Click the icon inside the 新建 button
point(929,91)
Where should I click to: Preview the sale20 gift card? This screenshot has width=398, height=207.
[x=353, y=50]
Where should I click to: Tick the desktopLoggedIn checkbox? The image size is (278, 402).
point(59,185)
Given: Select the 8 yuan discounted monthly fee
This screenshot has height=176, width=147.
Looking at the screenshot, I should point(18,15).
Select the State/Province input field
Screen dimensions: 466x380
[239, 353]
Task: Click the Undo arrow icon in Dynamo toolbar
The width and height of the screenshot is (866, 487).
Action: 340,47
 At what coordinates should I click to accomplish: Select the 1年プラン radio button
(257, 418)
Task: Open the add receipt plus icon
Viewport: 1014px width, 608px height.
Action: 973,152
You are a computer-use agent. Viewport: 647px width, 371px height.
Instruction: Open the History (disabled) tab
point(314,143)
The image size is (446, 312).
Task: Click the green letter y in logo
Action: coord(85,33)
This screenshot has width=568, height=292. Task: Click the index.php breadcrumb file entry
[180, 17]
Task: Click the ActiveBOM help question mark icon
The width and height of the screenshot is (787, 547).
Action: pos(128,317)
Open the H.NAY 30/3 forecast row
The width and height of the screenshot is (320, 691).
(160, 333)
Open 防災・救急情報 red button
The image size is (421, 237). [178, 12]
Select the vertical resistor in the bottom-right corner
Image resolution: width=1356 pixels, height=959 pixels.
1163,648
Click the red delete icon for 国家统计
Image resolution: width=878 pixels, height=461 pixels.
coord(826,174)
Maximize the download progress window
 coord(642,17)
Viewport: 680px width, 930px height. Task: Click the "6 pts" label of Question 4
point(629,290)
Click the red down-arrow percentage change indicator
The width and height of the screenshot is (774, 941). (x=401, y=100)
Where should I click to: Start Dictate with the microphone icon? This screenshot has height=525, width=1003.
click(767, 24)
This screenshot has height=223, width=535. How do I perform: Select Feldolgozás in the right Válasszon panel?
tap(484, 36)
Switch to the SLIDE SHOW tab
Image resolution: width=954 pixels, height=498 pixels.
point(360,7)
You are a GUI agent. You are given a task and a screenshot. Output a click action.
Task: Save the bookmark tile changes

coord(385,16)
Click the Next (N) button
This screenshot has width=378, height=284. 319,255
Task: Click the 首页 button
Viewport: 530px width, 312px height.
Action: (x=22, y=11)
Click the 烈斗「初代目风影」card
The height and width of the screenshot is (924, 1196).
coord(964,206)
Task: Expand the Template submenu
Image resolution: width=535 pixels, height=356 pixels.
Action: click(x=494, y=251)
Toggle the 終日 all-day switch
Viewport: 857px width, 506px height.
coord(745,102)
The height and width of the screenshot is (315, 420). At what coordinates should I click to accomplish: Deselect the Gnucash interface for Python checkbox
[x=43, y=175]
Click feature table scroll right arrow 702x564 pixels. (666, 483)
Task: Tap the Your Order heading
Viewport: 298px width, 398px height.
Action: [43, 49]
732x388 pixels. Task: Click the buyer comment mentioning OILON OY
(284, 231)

● Work instructions: Give back the opening line of the records above and every line after it, up to and including the one with "Task: Click the Undo", unchanged.

● Reply to the task:
Click the icon inside the 新建 button
point(929,91)
Where should I click to: Preview the sale20 gift card? This screenshot has width=398, height=207.
[x=353, y=50]
Where should I click to: Tick the desktopLoggedIn checkbox? The image size is (278, 402).
point(59,185)
Given: Select the 8 yuan discounted monthly fee
This screenshot has height=176, width=147.
Looking at the screenshot, I should point(18,15).
Select the State/Province input field
Screen dimensions: 466x380
[239, 353]
Task: Click the Undo arrow icon in Dynamo toolbar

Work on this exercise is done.